In my own defense, I have a tendency do the research as I go along. Hey, even Steven King said (On Writing) he doesn’t let research slow him down, he writes the story, and then does the research later.

So I decided it was past time to fix that little problem.

Here are thirteen ways to destroy a planet:

1. Alderaan was destroyed by the Death Star on Star Wars and the only thing left was a nice little meteor shower. Neat and clean. According to Dr. Michio Kaku it is entirely possible to destroy a planet this way. You’d have to have a lot of H-bombs loaded in to do it though.  Then hit the planet with one after another until it’s blows up.

2. On Star Trek they had this huge thing that swallowed planets whole, a dooms day weapon, Krenim temporal incursion ship, General Order 24. Starfleet order for a starship to destroy all life on an entire planet, Planetcracker weapons and sunkiller bombs,Reman warbird Scimitar: Emits a specific type of radiation that will kill every living thing on a planet in seconds,Son’a collector (intended to strip radiation surrounding a planet thus rendering it uninhabitable),The Crystalline Entity that would feed by stripping planets of all organic life, The Xindi superweapon, Tox Uthat (A weapon from the future that would stop all fusion operations in a sun),Trilithium torpedo. Used by Dr. Tolian Soran in Star Trek Generations to stop all the fusion reactions in a star, causing it to go nova, much like the Tox Uthat, Nomad. A small spacecraft resulting from the combination of two unrelated craft that was able to “sterilize” entire planetary populations (The Changeling). And on and on.

3. Doctor Who, the Daleks and TARDISes have both been shown to be capable of moving planets, and would thus be capable of relocating a planet into a star, nova, black hole, or other inhospitable location that would destroy it.

4. Men in Black II had the evil Serlena who’s ship is seen making vengeful blasts on searched planets, causing an icy one to shatter and another to implode.

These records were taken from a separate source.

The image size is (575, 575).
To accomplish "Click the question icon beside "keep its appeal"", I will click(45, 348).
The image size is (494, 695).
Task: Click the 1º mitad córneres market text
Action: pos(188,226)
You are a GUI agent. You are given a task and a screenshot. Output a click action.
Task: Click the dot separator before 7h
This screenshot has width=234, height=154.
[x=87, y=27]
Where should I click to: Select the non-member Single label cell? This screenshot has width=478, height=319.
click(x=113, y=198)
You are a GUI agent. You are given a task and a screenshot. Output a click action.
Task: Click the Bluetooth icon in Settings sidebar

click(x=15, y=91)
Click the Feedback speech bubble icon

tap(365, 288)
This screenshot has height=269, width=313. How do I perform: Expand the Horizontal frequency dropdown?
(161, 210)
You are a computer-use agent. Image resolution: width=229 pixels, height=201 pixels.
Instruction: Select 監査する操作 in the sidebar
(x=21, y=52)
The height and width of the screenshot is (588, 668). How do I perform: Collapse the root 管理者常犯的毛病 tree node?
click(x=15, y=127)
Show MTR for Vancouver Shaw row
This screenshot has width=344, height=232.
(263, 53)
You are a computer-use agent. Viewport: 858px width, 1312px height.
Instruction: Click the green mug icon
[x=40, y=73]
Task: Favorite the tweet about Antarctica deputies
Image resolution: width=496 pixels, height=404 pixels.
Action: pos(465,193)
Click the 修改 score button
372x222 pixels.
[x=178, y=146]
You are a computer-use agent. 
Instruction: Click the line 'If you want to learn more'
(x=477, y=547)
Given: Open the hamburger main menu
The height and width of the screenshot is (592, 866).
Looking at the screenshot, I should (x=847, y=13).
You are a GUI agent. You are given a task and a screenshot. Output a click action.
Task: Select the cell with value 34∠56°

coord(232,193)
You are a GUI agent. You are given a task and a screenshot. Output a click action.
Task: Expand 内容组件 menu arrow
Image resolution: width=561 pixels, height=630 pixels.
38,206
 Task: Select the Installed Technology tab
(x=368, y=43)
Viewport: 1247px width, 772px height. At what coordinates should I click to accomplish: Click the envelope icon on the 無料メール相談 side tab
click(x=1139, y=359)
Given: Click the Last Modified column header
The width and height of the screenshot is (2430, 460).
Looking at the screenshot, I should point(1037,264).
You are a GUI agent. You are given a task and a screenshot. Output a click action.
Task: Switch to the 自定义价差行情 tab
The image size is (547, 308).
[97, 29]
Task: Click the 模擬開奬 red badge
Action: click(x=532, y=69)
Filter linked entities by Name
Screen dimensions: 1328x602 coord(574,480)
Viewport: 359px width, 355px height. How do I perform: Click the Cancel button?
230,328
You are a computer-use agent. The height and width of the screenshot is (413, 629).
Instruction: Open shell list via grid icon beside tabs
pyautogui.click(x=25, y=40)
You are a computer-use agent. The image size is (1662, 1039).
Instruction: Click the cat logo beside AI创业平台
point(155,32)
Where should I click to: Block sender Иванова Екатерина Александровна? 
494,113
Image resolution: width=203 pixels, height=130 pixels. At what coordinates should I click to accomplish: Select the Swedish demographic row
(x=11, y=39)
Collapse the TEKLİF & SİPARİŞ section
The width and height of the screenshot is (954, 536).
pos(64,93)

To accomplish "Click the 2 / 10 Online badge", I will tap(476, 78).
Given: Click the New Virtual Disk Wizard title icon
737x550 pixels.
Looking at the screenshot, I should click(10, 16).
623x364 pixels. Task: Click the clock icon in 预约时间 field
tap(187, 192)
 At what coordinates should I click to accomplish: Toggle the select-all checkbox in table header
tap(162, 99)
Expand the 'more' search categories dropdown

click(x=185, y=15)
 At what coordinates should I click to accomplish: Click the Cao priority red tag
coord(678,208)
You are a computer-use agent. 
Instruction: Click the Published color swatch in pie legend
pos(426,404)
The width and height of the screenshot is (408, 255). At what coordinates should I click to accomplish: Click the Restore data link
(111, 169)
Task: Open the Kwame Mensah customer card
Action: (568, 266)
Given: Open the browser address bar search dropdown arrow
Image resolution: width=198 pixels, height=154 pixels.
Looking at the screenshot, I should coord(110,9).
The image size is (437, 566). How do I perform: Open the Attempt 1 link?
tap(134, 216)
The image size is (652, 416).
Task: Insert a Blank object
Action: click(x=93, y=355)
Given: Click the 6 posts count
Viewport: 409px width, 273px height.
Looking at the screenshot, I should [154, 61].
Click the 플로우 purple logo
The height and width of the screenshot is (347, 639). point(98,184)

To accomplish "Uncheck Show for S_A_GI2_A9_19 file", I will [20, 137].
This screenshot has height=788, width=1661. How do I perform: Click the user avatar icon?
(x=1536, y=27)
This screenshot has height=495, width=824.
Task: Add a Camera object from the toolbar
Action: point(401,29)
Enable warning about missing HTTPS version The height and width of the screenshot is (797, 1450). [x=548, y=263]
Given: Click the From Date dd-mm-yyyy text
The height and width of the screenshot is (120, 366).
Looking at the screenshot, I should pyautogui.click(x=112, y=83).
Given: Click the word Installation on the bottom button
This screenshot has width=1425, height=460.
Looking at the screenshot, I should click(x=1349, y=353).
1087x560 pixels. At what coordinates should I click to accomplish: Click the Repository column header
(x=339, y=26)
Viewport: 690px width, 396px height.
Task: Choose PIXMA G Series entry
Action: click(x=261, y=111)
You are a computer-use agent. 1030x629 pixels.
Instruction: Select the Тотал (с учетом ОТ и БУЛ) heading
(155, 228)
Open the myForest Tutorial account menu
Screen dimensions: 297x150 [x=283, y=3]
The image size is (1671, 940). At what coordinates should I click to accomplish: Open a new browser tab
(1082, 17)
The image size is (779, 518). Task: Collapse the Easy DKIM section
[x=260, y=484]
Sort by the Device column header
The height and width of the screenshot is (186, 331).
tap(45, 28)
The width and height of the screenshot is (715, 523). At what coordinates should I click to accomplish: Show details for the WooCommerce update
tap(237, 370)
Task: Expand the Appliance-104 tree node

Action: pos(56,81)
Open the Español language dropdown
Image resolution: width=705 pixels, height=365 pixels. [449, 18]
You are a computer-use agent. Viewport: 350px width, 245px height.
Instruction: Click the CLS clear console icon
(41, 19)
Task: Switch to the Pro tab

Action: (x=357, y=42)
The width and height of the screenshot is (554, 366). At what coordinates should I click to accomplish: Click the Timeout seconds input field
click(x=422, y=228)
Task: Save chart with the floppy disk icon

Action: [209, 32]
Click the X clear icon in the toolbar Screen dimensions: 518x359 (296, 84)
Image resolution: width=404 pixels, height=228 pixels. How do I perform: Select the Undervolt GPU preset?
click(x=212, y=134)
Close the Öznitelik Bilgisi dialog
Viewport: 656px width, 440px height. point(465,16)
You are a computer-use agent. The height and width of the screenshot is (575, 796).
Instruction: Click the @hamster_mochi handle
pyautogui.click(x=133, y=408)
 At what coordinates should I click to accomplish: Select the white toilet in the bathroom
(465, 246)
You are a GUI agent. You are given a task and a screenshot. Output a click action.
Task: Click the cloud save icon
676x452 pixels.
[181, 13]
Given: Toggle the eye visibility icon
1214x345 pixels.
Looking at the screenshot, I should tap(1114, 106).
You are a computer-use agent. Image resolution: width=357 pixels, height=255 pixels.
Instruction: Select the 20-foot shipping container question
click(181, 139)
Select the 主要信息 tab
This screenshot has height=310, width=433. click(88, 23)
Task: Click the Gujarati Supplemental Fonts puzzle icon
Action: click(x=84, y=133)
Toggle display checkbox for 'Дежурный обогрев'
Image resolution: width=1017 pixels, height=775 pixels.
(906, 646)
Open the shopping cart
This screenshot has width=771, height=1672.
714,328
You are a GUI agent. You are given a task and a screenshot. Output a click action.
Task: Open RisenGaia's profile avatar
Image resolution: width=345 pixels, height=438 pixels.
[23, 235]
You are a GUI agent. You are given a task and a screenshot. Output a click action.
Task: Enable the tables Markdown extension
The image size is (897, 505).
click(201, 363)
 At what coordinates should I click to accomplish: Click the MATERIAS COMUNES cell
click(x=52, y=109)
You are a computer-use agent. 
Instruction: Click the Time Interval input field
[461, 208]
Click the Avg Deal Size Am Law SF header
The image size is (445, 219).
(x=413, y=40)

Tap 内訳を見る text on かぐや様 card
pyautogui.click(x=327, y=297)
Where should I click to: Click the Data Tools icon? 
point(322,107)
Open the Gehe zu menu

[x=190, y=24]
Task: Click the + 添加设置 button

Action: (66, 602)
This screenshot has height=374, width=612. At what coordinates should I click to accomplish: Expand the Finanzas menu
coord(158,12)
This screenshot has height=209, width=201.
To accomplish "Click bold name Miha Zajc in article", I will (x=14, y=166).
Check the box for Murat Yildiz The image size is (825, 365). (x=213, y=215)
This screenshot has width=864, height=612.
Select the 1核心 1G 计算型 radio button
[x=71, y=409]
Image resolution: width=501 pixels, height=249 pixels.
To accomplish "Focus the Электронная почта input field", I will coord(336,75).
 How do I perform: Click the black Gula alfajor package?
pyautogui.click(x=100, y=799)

5. in Farscape is that the knowledge of wormholes contained in the head of John Crichton can be used to create a planet-killing weapon; in Farscape: The Peacekeeper Wars Crichton finally builds and activates such a weapon to show that it is much worse; it is in fact a galaxy-killer. Under threat of everyone being consumed by the weapon, he convinces the Peacekeepers and Scarrans to pursue peace negotiations in return for him turning it off.

6. The Hitchhiker’s Guide to the Galaxy: A Vogon civil services are not only able to demolish entire planets, but have means and cause to do so regularly (to create and maintain hyperspace by-passes). The Earth falls victim to one such fleet in the beginning of the story to make way for a hyperspace expressway.

However since I don’t have any evil villainous aliens that destroyed my Arcon’s planet that’s out of the question. So that leaves a natural phenomenon.

7. An asteroid would kill off all the inhabitants of a planet,  like Armageddon. That’s what killed off the dinosaurs. However, it wouldn’t destroy the planet. But my Arcons are a space faring race, wouldn’t they just hop into their spaceships and destroy that asteroid?

8. A rogue planet (orphan planet) that had been eject from it solar system might destroy a planet. In the early development of our solar system the Earth was hit by a rough planet. That’s why our world had a molten mental core. But the Earth wasn’t destroyed, it was remade. Gravity has this funny way of pulling a planet back together again.

9. A comet like in Deep Impact could kill off everyone on my planet, but again it wouldn’t destroy my planet.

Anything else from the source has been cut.